Its been a little tough day for me. I was up late again last night just to finish my project in school. I am still sleepy when i woke but i know i got to woke up and check my fiance if his online. I was a little late that to login cause i am still sleepy. The school and some problems are stressing me out. I do try not to worry but it seems hard. Specially if i cant find a solution for it. I wish my fiance is here with be. I guess it will be better. I know his having a tough time too specially now that I'm far. He wanna do this that he cant do cause I'm far. Honestly i am stress out. I don't wanna think about my problem but, Its hard not too sometimes. Having lots of responsibility and cant do it is really so hard for me. I hope things will be better. I always pray to god for help and guidance. But as human i sometimes forgot to trust him. I pray i will be more stronger. Cause i know life will be much more tougher.
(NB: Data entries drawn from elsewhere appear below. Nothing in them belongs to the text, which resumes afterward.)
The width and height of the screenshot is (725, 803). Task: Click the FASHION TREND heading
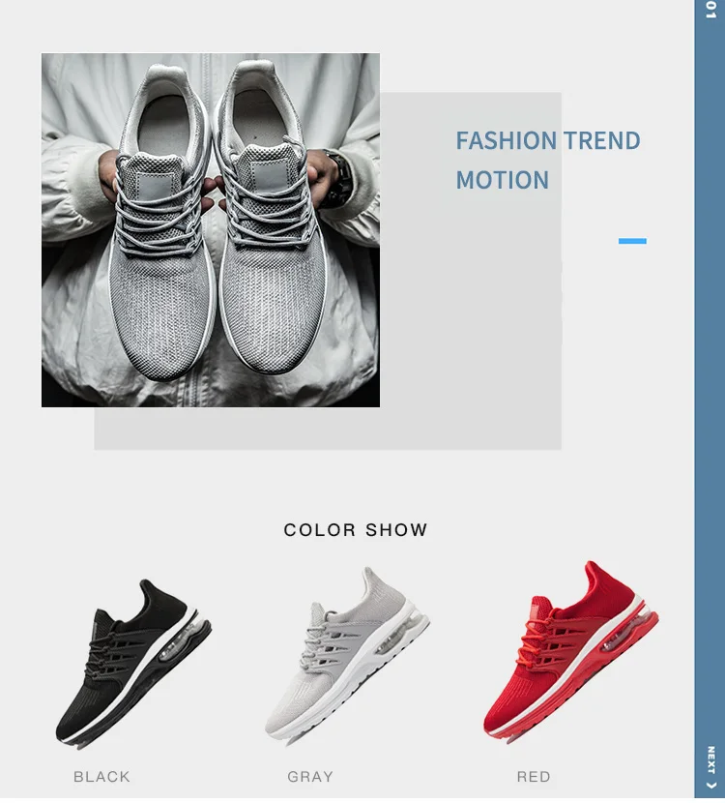pyautogui.click(x=548, y=140)
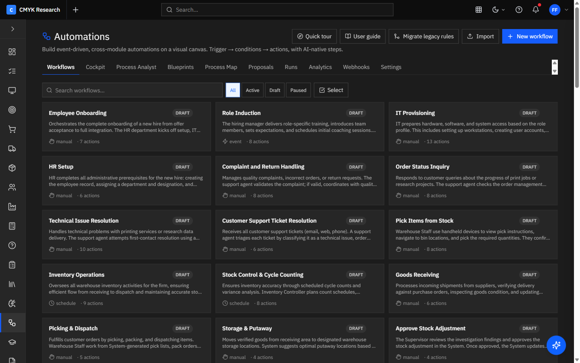Switch to the Webhooks tab
Image resolution: width=580 pixels, height=363 pixels.
click(x=356, y=67)
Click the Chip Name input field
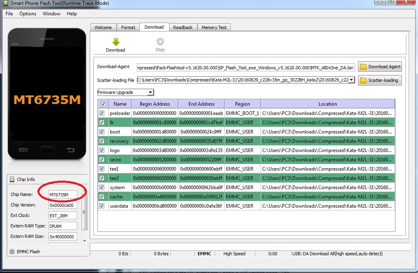Image resolution: width=418 pixels, height=273 pixels. [x=62, y=195]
I do miss my friend Rhea. When she still live with me. we always talk about our problem. At least i have someone to talk too. When i have problems. It feels better if u open your problems to someone and to know someone is listening to your problem. Shes a nice friend. Always there to listen and help me. I wont write a long post today. Cause i got to go and rest. I have school tomorrow. I hope the next project will be easy for me to do.
Another has finish and so far even if its a tough day i am thankful to god in everything that he do. I hope tomorrow it will be better. I know it will.